Por supuesto, los sufrimientos expiatorios del Señor Jesús por el pecado, nuestro pecado, y su muerte, son el centro mismo del Nuevo Testamento. Sin ellos, Dios no podría ser justo y justificar al pecador (Ro. 3:26); Pablo no podría señalar a Jesús nuestro Señor y referirse a él como “entregado por nuestras transgresiones, y resucitado para nuestra justificación” (Ro. 4:25). A pesar de toda la gracia de Dios, y de toda la fe que podamos poseer, sin su sangre derramada no podríamos tener “paz para con Dios por medio de nuestro Señor Jesucristo” (Ro. 5:1, 9). Alabado sea Dios: la gracia, la sangre y la fe forman un cordón de tres dobleces (Ec. 4:12).
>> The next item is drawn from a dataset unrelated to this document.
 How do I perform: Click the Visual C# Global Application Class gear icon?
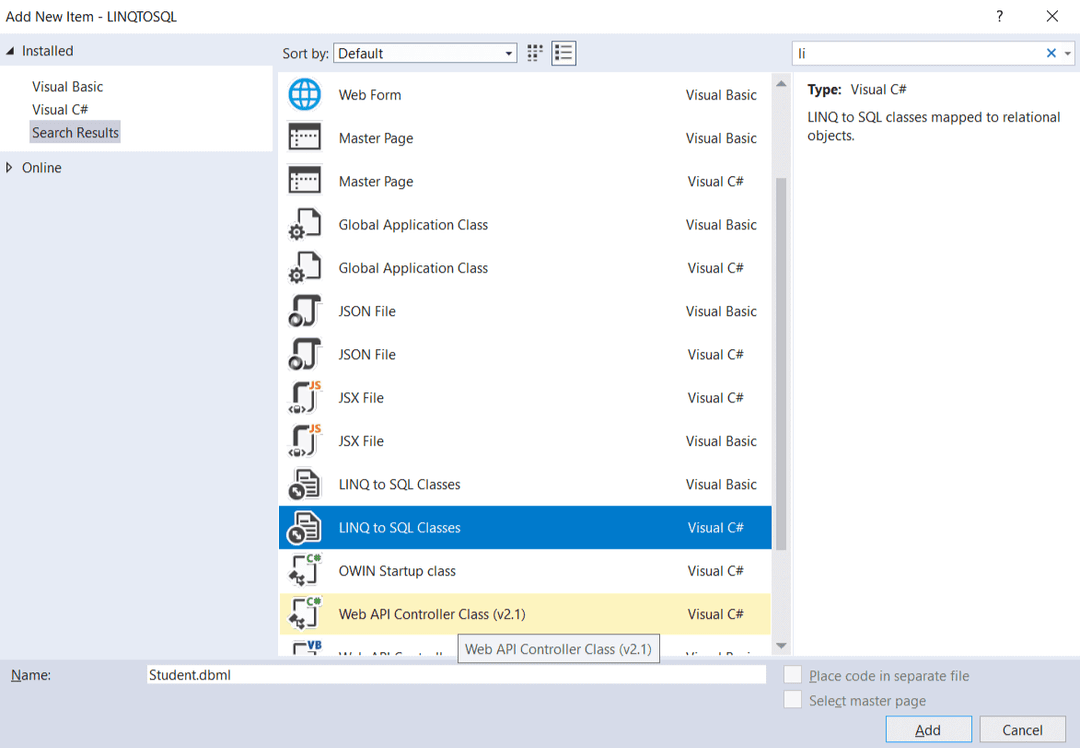tap(304, 268)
El Señor Jesús por “el Espíritu eterno se ofreció a sí mismo sin mancha a Dios” (He. 9:14). En el huerto de Getsemaní, él oró al Padre, diciendo: “No se haga mi voluntad, sino la tuya” (Lc. 22:42). Se levantó y fue al lugar del sacrificio, y allí, durante las tres horas de tinieblas, cayó sobre él toda la fuerza del juicio divino. Desamparado por Dios y sin consuelo humano, sufrió hasta la muerte por nuestra desobediencia, siendo molido por la perversidad y la depravación de nuestras acciones. Alabado sea Dios por todas y cada una de las personas que han mirado con fe al Salvador colgado en la cruz, poniendo su nombre en las partes en que Isaías dice “nuestro” y “nosotros”. Como resultado, los tales tienen la seguridad de la salvación, pues él declaró: “Consumado es” (Jn. 19:30).